● **Required action**:
Single out the lines of the material that contain "will" and copy them.

● **Data under study**:

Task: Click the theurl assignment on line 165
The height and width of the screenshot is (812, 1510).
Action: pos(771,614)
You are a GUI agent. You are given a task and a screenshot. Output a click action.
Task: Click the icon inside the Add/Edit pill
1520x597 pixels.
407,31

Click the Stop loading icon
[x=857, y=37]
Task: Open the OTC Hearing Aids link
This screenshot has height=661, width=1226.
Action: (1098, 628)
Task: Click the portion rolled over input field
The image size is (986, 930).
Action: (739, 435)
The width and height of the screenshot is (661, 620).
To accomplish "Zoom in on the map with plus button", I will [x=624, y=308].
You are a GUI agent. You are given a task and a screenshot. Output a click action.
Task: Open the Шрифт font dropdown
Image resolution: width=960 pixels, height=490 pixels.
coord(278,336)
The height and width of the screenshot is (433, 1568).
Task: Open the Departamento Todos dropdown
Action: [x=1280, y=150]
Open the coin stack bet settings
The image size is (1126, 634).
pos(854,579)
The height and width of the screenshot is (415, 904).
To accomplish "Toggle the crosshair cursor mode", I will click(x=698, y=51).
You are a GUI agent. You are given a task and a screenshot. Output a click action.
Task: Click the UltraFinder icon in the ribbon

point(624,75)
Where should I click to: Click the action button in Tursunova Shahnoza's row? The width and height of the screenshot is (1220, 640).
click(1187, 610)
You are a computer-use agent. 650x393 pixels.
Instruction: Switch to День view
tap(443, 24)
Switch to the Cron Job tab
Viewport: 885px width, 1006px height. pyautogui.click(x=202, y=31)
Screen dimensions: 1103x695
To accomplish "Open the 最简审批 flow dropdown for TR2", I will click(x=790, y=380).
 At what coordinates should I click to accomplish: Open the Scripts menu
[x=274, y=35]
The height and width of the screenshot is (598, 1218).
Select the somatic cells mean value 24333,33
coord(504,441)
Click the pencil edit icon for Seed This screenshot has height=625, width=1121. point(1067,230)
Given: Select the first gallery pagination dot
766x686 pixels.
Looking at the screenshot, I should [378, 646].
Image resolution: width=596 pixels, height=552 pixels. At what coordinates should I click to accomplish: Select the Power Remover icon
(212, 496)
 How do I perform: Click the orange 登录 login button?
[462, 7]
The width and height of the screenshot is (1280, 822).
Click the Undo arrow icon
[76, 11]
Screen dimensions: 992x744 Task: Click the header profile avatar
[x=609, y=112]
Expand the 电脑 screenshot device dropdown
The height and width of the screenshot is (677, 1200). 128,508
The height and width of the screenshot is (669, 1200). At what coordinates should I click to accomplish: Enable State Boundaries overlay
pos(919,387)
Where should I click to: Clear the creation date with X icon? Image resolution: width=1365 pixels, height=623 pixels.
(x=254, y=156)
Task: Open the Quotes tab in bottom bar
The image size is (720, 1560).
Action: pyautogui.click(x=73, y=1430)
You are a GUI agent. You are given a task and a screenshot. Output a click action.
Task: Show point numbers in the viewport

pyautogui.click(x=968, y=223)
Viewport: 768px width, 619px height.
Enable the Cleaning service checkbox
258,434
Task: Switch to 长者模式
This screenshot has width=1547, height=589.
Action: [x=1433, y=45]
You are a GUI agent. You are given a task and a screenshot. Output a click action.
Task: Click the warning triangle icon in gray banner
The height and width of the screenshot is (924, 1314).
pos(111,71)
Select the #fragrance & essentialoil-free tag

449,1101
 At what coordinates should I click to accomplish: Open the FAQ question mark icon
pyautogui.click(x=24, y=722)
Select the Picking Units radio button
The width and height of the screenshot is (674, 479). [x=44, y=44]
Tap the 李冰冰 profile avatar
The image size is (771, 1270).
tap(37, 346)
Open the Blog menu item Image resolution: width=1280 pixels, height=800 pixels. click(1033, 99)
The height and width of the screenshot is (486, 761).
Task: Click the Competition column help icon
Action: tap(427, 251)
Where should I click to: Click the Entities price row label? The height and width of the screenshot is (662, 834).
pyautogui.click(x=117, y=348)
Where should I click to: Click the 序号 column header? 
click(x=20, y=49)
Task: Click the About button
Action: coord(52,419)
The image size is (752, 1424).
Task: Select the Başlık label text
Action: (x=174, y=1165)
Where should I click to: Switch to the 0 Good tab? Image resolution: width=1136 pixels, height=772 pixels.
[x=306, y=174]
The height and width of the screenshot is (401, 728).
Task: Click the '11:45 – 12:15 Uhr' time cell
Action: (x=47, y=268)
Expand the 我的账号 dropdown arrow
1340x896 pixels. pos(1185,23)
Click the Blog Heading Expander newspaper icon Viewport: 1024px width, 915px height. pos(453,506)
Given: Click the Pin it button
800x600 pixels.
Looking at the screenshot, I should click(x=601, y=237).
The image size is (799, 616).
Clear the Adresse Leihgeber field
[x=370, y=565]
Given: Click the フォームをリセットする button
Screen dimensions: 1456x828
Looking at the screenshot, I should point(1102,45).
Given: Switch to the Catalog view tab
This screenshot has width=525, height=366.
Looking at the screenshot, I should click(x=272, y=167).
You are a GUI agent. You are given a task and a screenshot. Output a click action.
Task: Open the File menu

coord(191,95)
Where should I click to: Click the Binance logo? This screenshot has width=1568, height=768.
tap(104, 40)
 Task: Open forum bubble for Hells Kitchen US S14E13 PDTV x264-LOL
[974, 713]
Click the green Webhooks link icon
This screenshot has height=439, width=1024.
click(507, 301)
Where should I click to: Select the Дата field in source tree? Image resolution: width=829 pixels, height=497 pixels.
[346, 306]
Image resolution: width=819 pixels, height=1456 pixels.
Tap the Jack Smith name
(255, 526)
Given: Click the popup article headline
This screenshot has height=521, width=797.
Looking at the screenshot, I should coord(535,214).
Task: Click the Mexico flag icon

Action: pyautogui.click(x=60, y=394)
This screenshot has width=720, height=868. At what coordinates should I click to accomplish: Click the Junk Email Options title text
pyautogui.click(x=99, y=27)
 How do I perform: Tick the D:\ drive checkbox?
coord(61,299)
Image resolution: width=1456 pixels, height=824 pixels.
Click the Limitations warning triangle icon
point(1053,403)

● **Solution to the problem**:
To accomplish "Zoom in on the map with plus button", I will [x=624, y=308].
To accomplish "Toggle the crosshair cursor mode", I will click(x=698, y=51).
To accomplish "Open the 最简审批 flow dropdown for TR2", I will click(x=790, y=380).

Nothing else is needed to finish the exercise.